Но чем дальше удалялся он от родного дома, тем больше ощущал, как раздваивается он сам: один Пиапон рвался в Хабаровск — Бури, в Сан-Син, другой тянул обратно в родное Нярги.
«В Хабаровске — Бури продай пушнину, закупи что надо, садись в русскую железную лодку и вернись в Малмыж, а там до дома — раз плюнуть», — твердил второй Пиапон.
«Плешина твоего отца. [2] Посмотрим Сан-Син!» — протестовал первый.
— Дорогу осиливают только сильные, — неожиданно для самого себя вдруг сказал вслух Пиапон.
Американ приподнял голову, удивленно посмотрел на кормчего.
— Чего разглядываешь? — спросил Пиапон.
— Ты что-то сказал?
— Вон впереди, что за мыс?
— Это уже Хабаровск, или по-нашему — Бури.

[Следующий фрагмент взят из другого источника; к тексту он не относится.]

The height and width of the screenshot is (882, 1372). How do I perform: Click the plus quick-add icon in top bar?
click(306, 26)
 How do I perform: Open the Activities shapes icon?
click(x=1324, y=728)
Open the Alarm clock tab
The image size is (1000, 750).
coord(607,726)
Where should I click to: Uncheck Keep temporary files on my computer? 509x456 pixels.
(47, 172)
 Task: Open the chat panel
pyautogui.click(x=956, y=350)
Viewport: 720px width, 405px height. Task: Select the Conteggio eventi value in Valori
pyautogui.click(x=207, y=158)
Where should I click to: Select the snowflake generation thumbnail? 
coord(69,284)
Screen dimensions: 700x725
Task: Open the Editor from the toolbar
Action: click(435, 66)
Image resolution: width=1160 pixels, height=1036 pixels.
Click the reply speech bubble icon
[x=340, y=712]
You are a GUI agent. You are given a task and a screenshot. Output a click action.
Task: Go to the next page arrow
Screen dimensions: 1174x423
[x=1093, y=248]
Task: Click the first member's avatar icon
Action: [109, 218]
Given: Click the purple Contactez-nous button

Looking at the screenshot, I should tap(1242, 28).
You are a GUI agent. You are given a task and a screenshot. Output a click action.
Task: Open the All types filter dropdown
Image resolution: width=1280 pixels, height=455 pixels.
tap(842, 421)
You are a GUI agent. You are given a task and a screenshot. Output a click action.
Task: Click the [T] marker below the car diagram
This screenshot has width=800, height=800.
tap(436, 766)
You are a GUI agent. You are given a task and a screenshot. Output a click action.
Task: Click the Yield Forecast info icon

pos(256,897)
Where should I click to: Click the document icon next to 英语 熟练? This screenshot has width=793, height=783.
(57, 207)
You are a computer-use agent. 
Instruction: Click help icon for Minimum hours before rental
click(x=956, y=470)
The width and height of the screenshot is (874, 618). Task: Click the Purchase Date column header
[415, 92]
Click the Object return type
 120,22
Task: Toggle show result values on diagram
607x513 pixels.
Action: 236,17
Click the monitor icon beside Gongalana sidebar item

В город прибыли глубокой ночью. Гребцы устали смертельно, многие засыпали за веслом и просыпались только тогда, когда их весла ударялись друг о друга. Когда подъезжали к городу, Американ стал на корму, покрикивал на гребцов, ободрял. Кое-как обогнули Хабаровский утес, возле которого сильное течение отбрасывало назад большую почти пустую лодку. За утесом, проехав немного, свернули в заливчик, забитый джонками, лодками, кунгасами. Втиснувшись между двумя джонками, закрепили лодку и тут же уснули мертвецким сном.
2
Плешина твоего отца — нанайское оскорбительное выражение.